This news release was issued by the Governor's Office.
March 6, 2008
With a report today announcing that home foreclosures across the nation soared to an all-time high in the final quarter of last year, Governor M. Jodi Rell offered advice to help homeowners avoid becoming the targets of foreclosure rescue scams.
“The first thing you should do if you are having trouble paying your mortgage is to call your lender,” Governor Rell said. “Don’t be fooled by companies that offer to work with your lender on your behalf. These companies do not offer to do anything that you cannot do yourself – and they charge for their services.
“These so-called ‘foreclosure prevention specialists’ usually charge hefty fees in exchange for making a few phone calls or completing some paperwork that a homeowner could easily do for himself. To make matters worse, none of the actions result in saving the home.”
The Governor initiated several programs in response to the sub-prime mortgage situation. The Mortgage Foreclosure Assistance Hotline has been in effect since August, and has handled more than 2,450 calls to date. Connecticut’s residents who are facing foreclosure on their homes may call (877) 472-8313 toll-free and receive advice and guidance regarding their mortgage problems.
The free hotline is open Monday-Friday, 8:00 a.m. to 5:00 p.m.
“We are committed to helping our citizens who are facing foreclosure in finding a proper solution to their problem,” Governor Rell said. “We want to do all we can to help people avoid foreclosure, and the hotline provides people with information, materials, and contacts to help resolve their mortgage difficulties. We want homeowners to know that this free information and assistance is available to them.”

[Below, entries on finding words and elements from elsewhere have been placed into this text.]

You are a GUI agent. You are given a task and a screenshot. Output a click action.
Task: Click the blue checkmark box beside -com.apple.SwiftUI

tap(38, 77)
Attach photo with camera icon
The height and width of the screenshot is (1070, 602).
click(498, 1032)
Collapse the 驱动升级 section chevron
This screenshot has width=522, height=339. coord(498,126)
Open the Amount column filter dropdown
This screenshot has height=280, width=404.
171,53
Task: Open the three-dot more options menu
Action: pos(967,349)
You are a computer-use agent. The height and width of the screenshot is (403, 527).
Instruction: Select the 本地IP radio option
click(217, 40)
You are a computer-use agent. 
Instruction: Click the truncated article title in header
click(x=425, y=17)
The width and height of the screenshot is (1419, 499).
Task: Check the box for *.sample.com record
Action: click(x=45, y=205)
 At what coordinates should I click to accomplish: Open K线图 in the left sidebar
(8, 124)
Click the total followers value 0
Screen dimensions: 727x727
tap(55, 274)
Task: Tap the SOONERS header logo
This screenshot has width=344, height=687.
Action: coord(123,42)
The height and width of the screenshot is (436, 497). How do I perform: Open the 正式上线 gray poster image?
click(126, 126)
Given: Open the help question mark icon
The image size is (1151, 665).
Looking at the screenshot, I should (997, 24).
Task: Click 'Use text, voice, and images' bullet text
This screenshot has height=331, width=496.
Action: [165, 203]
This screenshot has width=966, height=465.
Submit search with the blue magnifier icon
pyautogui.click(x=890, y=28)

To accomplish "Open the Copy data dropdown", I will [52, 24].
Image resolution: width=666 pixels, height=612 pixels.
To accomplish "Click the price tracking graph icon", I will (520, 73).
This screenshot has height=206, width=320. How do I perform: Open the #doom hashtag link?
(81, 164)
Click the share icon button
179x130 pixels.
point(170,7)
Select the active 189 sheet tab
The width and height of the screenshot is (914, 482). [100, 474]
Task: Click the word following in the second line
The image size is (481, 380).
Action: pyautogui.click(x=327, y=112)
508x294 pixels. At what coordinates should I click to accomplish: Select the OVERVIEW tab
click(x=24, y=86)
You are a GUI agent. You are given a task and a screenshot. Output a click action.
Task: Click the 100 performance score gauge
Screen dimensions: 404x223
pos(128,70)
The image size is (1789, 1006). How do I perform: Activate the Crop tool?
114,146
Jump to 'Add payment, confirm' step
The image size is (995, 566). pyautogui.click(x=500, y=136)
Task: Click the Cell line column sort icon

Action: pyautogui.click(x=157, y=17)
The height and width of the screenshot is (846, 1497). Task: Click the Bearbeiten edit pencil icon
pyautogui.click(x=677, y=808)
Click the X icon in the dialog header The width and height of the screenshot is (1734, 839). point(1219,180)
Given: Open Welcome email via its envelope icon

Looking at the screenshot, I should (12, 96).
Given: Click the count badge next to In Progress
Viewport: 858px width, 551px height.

Last week, Governor Rell announced enhancements to the CT FAMLIES refinancing program to assist more homeowners caught up in the sub-prime mortgage crisis in Connecticut. The changes to the program will allow more homeowners to participate in the program and provide more direct assistance to Connecticut families facing foreclosure.
CT FAMLIES is a refinance mortgage assistance program, established by Governor Rell and administered through the Connecticut Housing Finance Authority, to assist low-to-moderate income first-time homebuyers with adjustable rate mortgages. Information on this program is available at www.chfa.org.
Foreclosure not only presents problems for the homeowner, but also for communities in general as foreclosures negatively affect home values. Lenders have been encouraged to work with borrowers who fall behind in their payments to try to come up with an acceptable payment plan which would allow the borrower to keep their home.
“The best advice I can give homeowners is to be proactive,”said Banking Commissioner Howard F. Pitkin. “If you are having a hard time paying your mortgage, or expect to be in trouble when your adjustable rate re-sets, contact your lender. It’s in no one’s interest to foreclose, and your lender is likely to be willing and able to work on a satisfactory solution.”
“Foreclosure rescue scams are an unfortunate by-product of the sub-prime problem,” said Commissioner Pitkin. “People who have fallen behind on their mortgage are most susceptible to offers promising a quick fix. However, homeowners in that situation should work only with their lender or with reputable HUD-certified housing counselors.”
The Department of Banking offers information for homeowners on its Web site, at www.ct.gov/dob. Consumers may also call the Department’s Consumer Affairs Division if they have any questions, at 860-240-8299, or toll-free, at 1-800-831-7225.
CHFA began taking applications for the new CT FAMLIES program on December 10th. A call center – (860) 571-3500 – has been set up at CHFA to help assist borrowers with the program. To date, CHFA has received more than 3,000 calls, many of them seeking more information on either the CT FAMLIES program or guidance as to how to work with the current holder of their mortgage.
The Mortgage Bankers Association, in a quarterly snapshot of the mortgage market released Thursday, said the proportion of all mortgages nationwide that fell into foreclosure shot up to a record high in the October-to-December quarter.